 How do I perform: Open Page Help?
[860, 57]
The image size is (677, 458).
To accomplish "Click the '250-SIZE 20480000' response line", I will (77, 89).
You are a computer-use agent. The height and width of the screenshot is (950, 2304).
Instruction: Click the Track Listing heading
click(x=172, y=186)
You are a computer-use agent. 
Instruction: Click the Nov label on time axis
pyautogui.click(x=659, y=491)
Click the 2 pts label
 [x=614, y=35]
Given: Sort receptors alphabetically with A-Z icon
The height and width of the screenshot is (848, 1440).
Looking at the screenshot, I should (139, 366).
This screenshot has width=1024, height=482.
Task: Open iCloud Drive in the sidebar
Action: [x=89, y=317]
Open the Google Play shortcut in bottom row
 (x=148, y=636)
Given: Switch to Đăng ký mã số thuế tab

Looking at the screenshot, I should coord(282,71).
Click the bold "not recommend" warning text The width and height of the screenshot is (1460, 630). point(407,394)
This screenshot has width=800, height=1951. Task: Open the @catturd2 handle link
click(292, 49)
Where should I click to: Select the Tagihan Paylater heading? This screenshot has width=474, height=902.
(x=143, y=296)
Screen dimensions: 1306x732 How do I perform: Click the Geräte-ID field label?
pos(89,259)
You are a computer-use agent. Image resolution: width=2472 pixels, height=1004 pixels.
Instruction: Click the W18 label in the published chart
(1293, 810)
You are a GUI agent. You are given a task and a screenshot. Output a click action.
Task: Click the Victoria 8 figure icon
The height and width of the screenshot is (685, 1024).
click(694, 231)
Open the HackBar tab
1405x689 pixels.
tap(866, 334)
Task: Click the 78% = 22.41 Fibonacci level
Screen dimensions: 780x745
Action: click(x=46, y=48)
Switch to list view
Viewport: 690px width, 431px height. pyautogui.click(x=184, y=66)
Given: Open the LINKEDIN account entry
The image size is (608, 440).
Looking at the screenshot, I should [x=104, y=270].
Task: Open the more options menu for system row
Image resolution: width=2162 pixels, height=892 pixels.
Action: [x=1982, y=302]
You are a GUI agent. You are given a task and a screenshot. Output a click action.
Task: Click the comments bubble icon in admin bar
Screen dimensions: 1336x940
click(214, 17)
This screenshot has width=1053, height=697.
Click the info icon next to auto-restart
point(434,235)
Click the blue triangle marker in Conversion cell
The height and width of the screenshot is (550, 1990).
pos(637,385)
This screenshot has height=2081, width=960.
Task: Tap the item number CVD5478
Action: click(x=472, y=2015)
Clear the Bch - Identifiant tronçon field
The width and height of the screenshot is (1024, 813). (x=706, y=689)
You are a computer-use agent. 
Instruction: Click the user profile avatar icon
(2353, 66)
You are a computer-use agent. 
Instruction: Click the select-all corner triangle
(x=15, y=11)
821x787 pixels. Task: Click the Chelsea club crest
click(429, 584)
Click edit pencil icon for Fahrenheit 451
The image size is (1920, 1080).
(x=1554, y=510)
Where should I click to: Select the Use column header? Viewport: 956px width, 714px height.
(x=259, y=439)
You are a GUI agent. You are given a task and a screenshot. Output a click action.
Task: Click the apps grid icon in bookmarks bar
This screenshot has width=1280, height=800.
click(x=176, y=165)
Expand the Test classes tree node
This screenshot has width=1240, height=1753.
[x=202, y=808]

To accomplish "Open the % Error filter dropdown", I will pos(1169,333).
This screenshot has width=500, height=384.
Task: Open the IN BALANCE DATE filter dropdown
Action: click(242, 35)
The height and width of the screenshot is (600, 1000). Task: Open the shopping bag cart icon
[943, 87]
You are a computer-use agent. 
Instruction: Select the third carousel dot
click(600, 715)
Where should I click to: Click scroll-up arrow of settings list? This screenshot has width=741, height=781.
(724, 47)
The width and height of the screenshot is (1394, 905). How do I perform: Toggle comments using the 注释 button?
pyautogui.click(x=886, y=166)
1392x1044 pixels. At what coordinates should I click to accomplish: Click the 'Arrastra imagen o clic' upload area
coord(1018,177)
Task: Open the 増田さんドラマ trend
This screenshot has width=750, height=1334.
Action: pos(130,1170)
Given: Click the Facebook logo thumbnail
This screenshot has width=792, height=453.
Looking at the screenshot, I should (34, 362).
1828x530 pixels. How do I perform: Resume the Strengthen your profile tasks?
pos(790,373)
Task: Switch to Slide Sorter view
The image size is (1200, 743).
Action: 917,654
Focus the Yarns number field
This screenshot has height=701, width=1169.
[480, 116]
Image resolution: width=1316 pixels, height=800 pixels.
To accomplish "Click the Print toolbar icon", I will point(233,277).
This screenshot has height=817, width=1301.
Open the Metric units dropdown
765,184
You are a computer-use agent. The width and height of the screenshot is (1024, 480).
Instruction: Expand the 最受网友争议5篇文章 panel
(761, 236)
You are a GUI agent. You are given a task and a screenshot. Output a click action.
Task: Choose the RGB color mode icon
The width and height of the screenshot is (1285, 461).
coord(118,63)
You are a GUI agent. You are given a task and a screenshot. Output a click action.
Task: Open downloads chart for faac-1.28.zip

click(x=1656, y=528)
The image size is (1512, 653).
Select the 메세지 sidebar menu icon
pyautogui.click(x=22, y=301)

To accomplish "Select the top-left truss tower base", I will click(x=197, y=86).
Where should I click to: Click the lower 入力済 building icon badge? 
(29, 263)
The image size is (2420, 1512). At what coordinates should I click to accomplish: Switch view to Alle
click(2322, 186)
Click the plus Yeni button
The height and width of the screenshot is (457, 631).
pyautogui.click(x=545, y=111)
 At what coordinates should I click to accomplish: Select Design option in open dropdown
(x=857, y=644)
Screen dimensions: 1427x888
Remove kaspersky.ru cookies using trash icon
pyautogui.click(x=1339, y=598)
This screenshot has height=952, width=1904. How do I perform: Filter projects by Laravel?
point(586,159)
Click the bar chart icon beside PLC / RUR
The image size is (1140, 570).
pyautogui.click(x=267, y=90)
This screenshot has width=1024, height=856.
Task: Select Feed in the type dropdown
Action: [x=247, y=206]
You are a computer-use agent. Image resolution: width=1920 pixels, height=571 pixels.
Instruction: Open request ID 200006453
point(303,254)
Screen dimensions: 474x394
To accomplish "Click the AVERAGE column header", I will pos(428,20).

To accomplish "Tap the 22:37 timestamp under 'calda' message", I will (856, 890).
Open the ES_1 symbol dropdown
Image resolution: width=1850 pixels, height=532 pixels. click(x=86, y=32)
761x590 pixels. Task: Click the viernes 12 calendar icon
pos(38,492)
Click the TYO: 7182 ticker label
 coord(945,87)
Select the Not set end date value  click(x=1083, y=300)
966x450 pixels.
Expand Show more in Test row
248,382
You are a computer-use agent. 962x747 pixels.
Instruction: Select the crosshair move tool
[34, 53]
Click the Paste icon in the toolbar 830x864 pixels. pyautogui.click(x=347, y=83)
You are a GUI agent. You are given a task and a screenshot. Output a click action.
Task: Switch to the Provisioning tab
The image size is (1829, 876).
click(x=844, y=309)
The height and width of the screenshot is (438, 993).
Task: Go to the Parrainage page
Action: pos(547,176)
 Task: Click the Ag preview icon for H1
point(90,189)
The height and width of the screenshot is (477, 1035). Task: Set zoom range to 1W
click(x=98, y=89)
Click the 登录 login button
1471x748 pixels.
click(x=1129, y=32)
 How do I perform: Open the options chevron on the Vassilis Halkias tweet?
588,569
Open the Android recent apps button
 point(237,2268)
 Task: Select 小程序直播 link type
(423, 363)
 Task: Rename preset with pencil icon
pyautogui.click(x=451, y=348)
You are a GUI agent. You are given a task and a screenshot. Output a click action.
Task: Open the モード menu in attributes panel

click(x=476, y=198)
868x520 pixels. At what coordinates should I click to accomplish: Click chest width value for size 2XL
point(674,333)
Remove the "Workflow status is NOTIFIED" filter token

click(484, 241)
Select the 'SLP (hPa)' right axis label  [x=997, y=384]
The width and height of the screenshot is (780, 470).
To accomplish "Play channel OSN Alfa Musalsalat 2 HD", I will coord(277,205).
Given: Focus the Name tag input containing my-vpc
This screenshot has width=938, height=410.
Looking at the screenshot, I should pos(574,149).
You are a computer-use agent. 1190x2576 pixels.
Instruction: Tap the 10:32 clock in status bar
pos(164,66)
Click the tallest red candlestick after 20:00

Task
For the listing above, print only the lines starting at the line containing "Select the Not" and ending at the line containing "Select the 'SLP", exactly, both included.

Answer for the task
Select the Not set end date value  click(x=1083, y=300)
966x450 pixels.
Expand Show more in Test row
248,382
You are a computer-use agent. 962x747 pixels.
Instruction: Select the crosshair move tool
[34, 53]
Click the Paste icon in the toolbar 830x864 pixels. pyautogui.click(x=347, y=83)
You are a GUI agent. You are given a task and a screenshot. Output a click action.
Task: Switch to the Provisioning tab
The image size is (1829, 876).
click(x=844, y=309)
The height and width of the screenshot is (438, 993).
Task: Go to the Parrainage page
Action: pos(547,176)
 Task: Click the Ag preview icon for H1
point(90,189)
The height and width of the screenshot is (477, 1035). Task: Set zoom range to 1W
click(x=98, y=89)
Click the 登录 login button
1471x748 pixels.
click(x=1129, y=32)
 How do I perform: Open the options chevron on the Vassilis Halkias tweet?
588,569
Open the Android recent apps button
 point(237,2268)
 Task: Select 小程序直播 link type
(423, 363)
 Task: Rename preset with pencil icon
pyautogui.click(x=451, y=348)
You are a GUI agent. You are given a task and a screenshot. Output a click action.
Task: Open the モード menu in attributes panel

click(x=476, y=198)
868x520 pixels. At what coordinates should I click to accomplish: Click chest width value for size 2XL
point(674,333)
Remove the "Workflow status is NOTIFIED" filter token

click(484, 241)
Select the 'SLP (hPa)' right axis label  [x=997, y=384]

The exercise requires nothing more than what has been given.